Lieutenant Krisman adjusted the strap on his helmet and walked to the door, pausing before exiting.
“You’re full of shit, Mann,” he said. “Skeletons don't look alike. I've seen them, at the gravesites in Sarajevo, in the burnt-out homes of Herzegovina, on the roadside beneath a bridge near Dubrovnik. Some are missing parts, some have cracked and broken ribs, and some have chunks of skull missing. You’re full of shit, Mann. Skeletons don’t look alike.”
Peter Mann, a man of many words, now looked back in silence.
“Having your skeleton blasted to smithereens,” Krisman continued. “A hell of a'lotta good that does, uh? Keeping your skeleton in one piece is the object of this game."
***
With that, they were gone, heading down the ridge, descending fast to the tree-line. At one point Bernard pulled the transistor radio from his pack, turned it on, and held it in his hand as they walked. They all listened.
“It is a funny thing,” the squeaky voice on the radio said. “They call themselves ‘Peacekeepers’ even in a land that has no peace. They claim to be the ‘Protection Force’ but cannot protect anyone, not even themselves. And they say they are “United Nations’ in a country un-united. They are Pharisees, I say. The hypocrites of the new millennium.”

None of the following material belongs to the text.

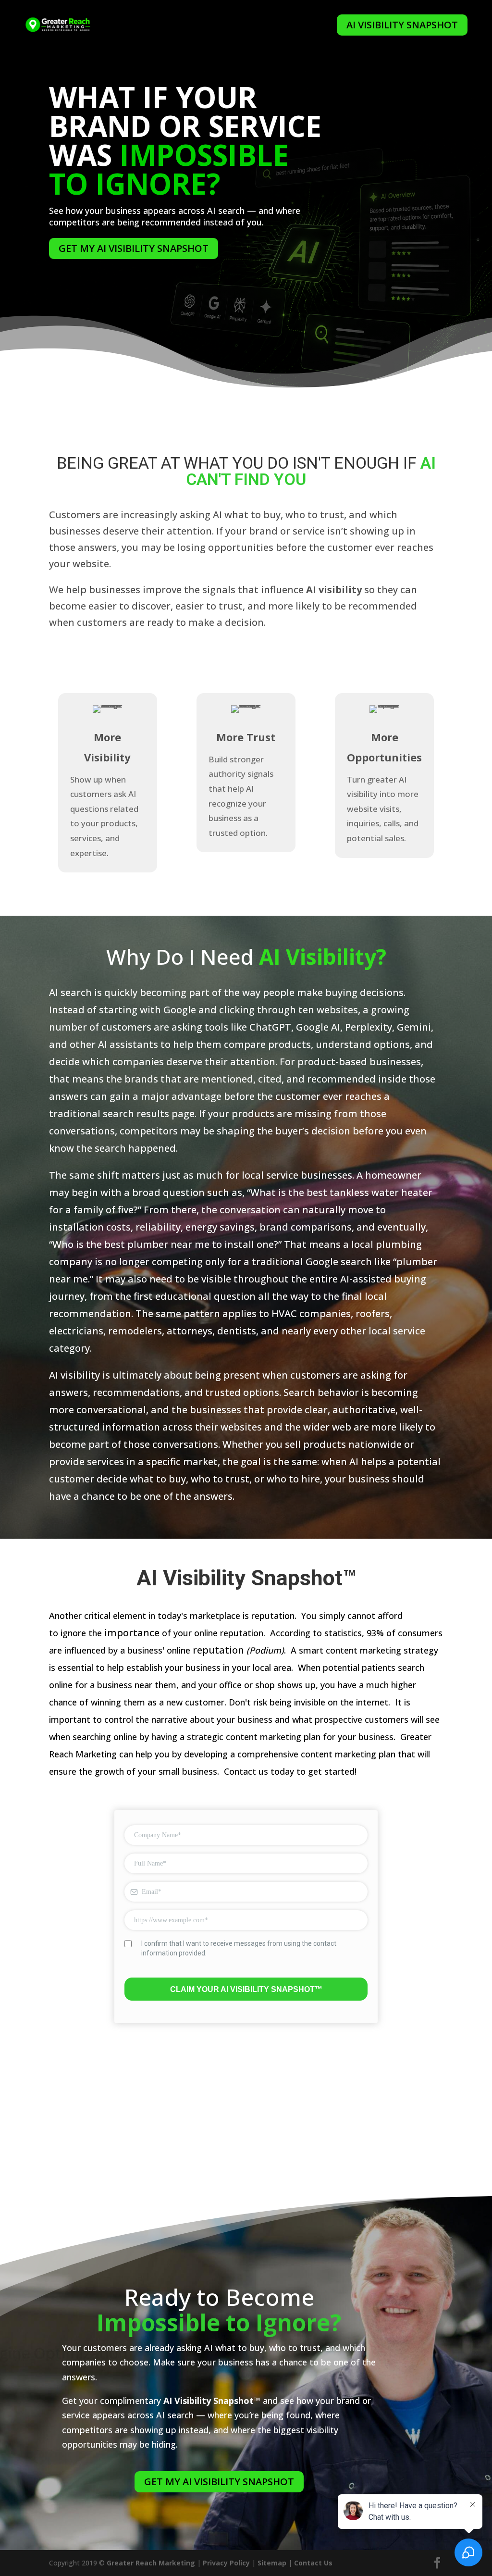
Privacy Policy (226, 2562)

“He’s talking about us?” Alec asked, then realizing he was, he said: “Why didn’t you let him blow his head off?”
“We are saving his woman,” Bernard said. “He should be grateful for that at least, if nothing more.”
“Let Freedom Ring,” the voice on the radio continued. “You, the people of Kosovo. You are the gatekeepers. You are the arms of freedom, the arms that hold the torch. So long as you are here, so long as you are willing to fight, the gates of freedom remain open, for you and for all of Kosovo.”
Krisman said nothing. He only looked back occasionally at the small white building perched up on the ridge, expecting it to vanish anytime.
They hurried now, making quick time downhill over the same terrain it had taken them twice as long to climb.
It came very quickly, in a sudden flash. Two laser-guided munitions streaked out of the blue, Kosovo sky like lightening bolts, hitting the building and burying it momentarily in a white cloud of smoke. Krisman turned in time to see the building engulfed in a hot flame. When the smoke settled, the building and the radio tower were gone.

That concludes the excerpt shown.